Zune-8gbBy Ed Thompson

I have joined the enemy. I own an MP3 player.

I bought an 8G Microsoft® Zune™ in July and I love it. Mike and Mike in the Morning don’t love me so much anymore. Why, because I’m listening to the MLB Gameday Replay podcast on my way into work instead of the ESPN Radio morning show on our Sports Talk station. It’s not because Mike and Mike aren’t putting on a good show, just the opposite. They’re very entertaining. They have interesting guests. It’s a tightly produced show. It’s just, they also talk about… football! Yeah. They talk about football, and basketball, and tennis and other sports when it’s baseball season. Between the beginning of April and the end of October, I couldn’t care less about any sport other than baseball. I don’t want to have to wait for an interview with Peter Gammons or Buster Olney because Greenie and Golic are talking about the NFL draft or the latest in the Brett Favre soap opera. I wanna know how the Tampa Bay Rays are on their way to the best season in the team’s history. I wanna hear about the National League Central race between my Cubs and those damned Brewers. Well, with my Zune, I can.
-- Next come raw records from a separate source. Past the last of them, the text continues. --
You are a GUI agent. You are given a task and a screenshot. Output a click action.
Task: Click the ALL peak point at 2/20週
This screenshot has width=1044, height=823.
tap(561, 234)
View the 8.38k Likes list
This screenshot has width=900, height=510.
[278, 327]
Why do you think Apple® called their MP3 player an I-pod and not an Us-pod? Pobcasting allows people to become their own Program Directors. With my own portable media player, I control what I listen to. So instead of waiting for Mike and Mike to stop talking about football, I subscribed to the MLB podcast and the software automatically downloads it and syncs it with my Zune. So after I drop the kids off at school, I turn it on and I am up to date with the goings on in the Majors the day and night before. It doesn’t matter to me that the podcast is even well produced. It isn’t. It uses badly mixed music and sound effects, poorly mixed mics and awful internet-quality snippets of game broadcasts. One podcast even used the audio from the television broadcast which sounded like they held a microphone in front of the TV speaker. On top of that the announcers are only slightly better than Mr. “Boom Goes The Dynamite”, but none of that matters, not one little bit. All that matters to me is… content. I am listening to what interests me.

My boss also owns a Zune, a 30 gig model. He is an avid listener to podcasts and audio books. He’s mentioned to me how much the audio quality is suspect on most of the podcast to which he listens. Yet he continues to listen because of the… you guessed it… content.

So what does that mean to radio people like us? For music programmers, it means jocks better be bringing their “A” game every time a microphone is opened. It means they better be sure that next song is a good one followed by the next one and the next one and the next one. For radio talkers, it means their content had better be interesting every time, that callers are screened very carefully and only the good ones make the air. For sellers, it means they better stop bending over their desks to clients by allowing them to put crap on the air in the form of ignorable commercials. For producers, it means we must continue to educate ourselves about what is interesting and relatable to listeners so that our clients can continue to sell.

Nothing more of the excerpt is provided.